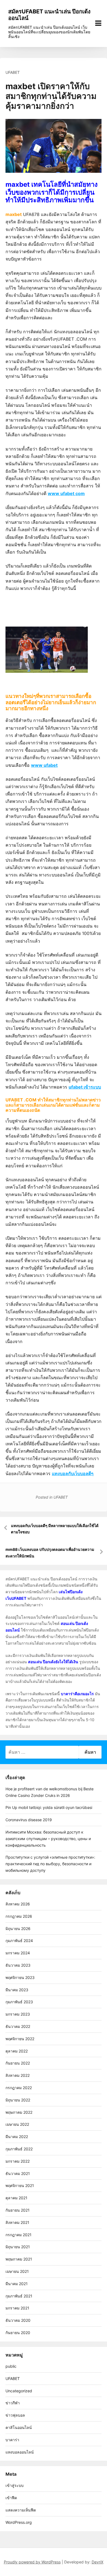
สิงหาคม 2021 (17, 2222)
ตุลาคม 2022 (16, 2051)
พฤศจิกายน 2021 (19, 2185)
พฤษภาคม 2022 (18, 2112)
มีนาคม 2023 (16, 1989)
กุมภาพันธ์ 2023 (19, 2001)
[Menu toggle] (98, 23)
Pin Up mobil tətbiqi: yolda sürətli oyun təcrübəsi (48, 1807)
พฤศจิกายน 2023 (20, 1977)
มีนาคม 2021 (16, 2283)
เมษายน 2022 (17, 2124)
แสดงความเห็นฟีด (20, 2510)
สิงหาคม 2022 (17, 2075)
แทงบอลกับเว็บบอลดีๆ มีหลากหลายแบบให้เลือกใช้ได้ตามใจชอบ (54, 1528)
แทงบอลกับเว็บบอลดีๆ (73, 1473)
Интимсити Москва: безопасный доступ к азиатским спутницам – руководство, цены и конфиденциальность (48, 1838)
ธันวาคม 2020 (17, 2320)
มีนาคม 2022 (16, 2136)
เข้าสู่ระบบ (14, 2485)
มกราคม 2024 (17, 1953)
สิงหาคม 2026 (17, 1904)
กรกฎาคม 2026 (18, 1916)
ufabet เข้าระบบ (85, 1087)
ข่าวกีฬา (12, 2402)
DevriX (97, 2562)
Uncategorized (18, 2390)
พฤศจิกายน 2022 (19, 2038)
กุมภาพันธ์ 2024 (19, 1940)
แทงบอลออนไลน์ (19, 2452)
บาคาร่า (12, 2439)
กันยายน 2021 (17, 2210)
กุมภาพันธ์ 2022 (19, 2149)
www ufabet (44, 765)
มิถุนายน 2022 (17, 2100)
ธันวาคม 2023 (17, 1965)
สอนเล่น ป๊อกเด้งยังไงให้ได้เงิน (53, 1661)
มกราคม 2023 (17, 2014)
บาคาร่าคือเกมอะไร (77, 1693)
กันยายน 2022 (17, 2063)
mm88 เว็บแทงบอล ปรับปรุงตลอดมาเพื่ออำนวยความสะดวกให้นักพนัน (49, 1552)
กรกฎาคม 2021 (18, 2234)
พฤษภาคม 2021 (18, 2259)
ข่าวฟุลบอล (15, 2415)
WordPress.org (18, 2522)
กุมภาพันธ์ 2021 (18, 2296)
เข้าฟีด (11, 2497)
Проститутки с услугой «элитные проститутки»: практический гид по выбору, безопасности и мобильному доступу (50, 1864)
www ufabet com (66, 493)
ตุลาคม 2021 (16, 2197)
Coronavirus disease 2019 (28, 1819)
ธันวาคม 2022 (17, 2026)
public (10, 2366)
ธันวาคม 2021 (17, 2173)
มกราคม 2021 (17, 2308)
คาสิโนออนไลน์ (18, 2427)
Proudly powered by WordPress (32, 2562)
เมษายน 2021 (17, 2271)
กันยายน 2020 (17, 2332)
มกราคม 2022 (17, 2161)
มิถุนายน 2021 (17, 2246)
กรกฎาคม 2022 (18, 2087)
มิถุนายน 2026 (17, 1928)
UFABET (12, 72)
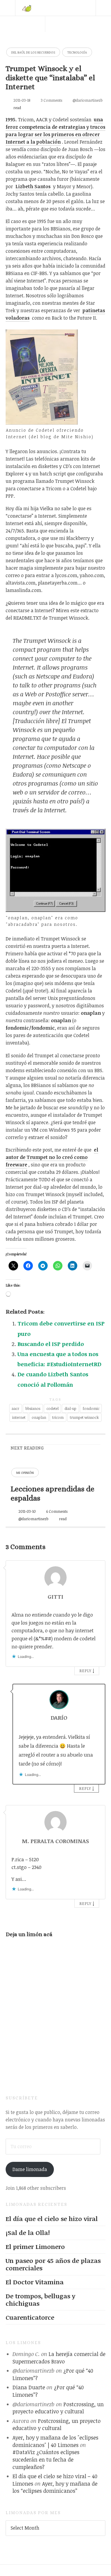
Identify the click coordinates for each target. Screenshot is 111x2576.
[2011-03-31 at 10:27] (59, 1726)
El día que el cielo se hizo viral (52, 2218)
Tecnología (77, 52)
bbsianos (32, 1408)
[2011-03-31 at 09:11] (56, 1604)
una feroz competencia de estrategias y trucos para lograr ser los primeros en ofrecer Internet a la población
------------------------------------------------
Problem requirements -> Please write out the entire listing above exactly, but leave the pictures out.

Answer ->
สิงหาคม 2021 (17, 2222)
ตุลาคม 2022 (16, 2051)
พฤศจิกายน 2021 (19, 2185)
พฤษภาคม 2022 (18, 2112)
มีนาคม 2023 (16, 1989)
กุมภาพันธ์ 2023 (19, 2001)
[Menu toggle] (98, 23)
Pin Up mobil tətbiqi: yolda sürətli oyun təcrübəsi (48, 1807)
พฤศจิกายน 2023 (20, 1977)
มีนาคม 2021 (16, 2283)
เมษายน 2022 (17, 2124)
แสดงความเห็นฟีด (20, 2510)
สิงหาคม 2022 (17, 2075)
แทงบอลกับเว็บบอลดีๆ มีหลากหลายแบบให้เลือกใช้ได้ตามใจชอบ (54, 1528)
แทงบอลกับเว็บบอลดีๆ (73, 1473)
Интимсити Москва: безопасный доступ к азиатским спутницам – руководство, цены и конфиденциальность (48, 1838)
ธันวาคม 2020 (17, 2320)
มีนาคม 2022 (16, 2136)
เข้าสู่ระบบ (14, 2485)
มกราคม 2024 (17, 1953)
สิงหาคม 2026 (17, 1904)
กรกฎาคม 2026 (18, 1916)
ufabet เข้าระบบ (85, 1087)
ข่าวกีฬา (12, 2402)
DevriX (97, 2562)
Uncategorized (18, 2390)
พฤศจิกายน 2022 (19, 2038)
กุมภาพันธ์ 2024 (19, 1940)
แทงบอลออนไลน์ (19, 2452)
บาคาร่า (12, 2439)
กันยายน 2021 (17, 2210)
กุมภาพันธ์ 2022 (19, 2149)
www ufabet (44, 765)
มิถุนายน 2022 (17, 2100)
ธันวาคม 2023 (17, 1965)
สอนเล่น ป๊อกเด้งยังไงให้ได้เงิน (53, 1661)
มกราคม 2023 (17, 2014)
บาคาร่าคือเกมอะไร (77, 1693)
กันยายน 2022 (17, 2063)
mm88 เว็บแทงบอล ปรับปรุงตลอดมาเพื่ออำนวยความสะดวกให้นักพนัน (49, 1552)
กรกฎาคม 2021 (18, 2234)
พฤษภาคม 2021 (18, 2259)
ข่าวฟุลบอล (15, 2415)
WordPress.org (18, 2522)
กุมภาพันธ์ 2021 (18, 2296)
เข้าฟีด (11, 2497)
Проститутки с услугой «элитные проститутки»: практический гид по выбору, безопасности и мобильному доступу (50, 1864)
www ufabet com (66, 493)
ตุลาคม 2021 (16, 2197)
Coronavirus disease 2019 (28, 1819)
ธันวาคม 2022 (17, 2026)
public (10, 2366)
ธันวาคม 2021 (17, 2173)
มกราคม 2021 (17, 2308)
คาสิโนออนไลน์ (18, 2427)
Proudly powered by WordPress (32, 2562)
เมษายน 2021 (17, 2271)
กันยายน 2020 (17, 2332)
มกราคม 2022 (17, 2161)
มิถุนายน 2021 (17, 2246)
กรกฎาคม 2022 (18, 2087)
มิถุนายน 2026 (17, 1928)
UFABET (12, 72)
Identify the click coordinates for each target. Screenshot is 111x2576.
[2011-03-31 at 10:27] (59, 1726)
El día que el cielo se hizo viral (52, 2218)
Tecnología (77, 52)
bbsianos (32, 1408)
[2011-03-31 at 09:11] (56, 1604)
una feroz competencia de estrategias y trucos para lograr ser los primeros en ofrecer Internet a la población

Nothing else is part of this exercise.